Wills—a veteran of dining scenes from Portland (Oba) to Mendocino and Colorado—crafts a menu to match the scenery. Here are three things to know before you go:

Pork Belly with rotating ice cream.
Image: Jannie Huang
1. Come with an open mind (and an empty stomach). Lobster mushrooms. Kombu (an edible kelp). Green almond husk. Coveted Oregon wasabi. Wills is fanatically devoted to coastal foraging and hyper-seasonal produce. That means now is the time you’ll see wild Chinook and steelhead on the menu. Come July, Beck will be a completely different experience. Forget your seafood hang-ups and embrace the changing sights, smells, and tastes of the coast.
2. No matter what, get the pork belly.

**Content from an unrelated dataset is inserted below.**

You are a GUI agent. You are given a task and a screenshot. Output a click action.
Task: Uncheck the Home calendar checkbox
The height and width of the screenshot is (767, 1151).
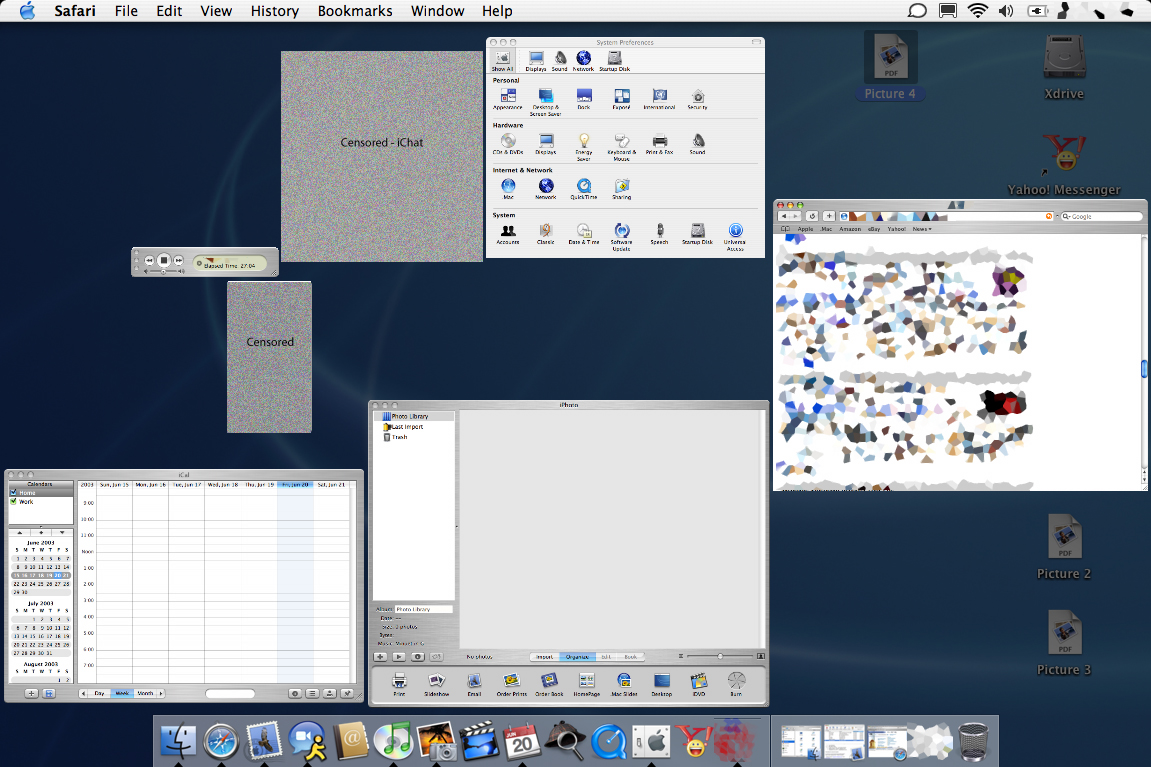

Rumor has it that Wills’ wife, Stormee, won’t let him take this dish off the menu. For this (and the well-curated wine program), we owe her a debt of gratitude. The fatty, salty, slow-cooked wedge is married with a well-turned quenelle of rotating ice cream—varieties have included coriander, mustard, even miso—and lightly pickled sea beans (think edamame-meets-asparagus, in miniature) harvested just up shore in the Siletz Bay estuary.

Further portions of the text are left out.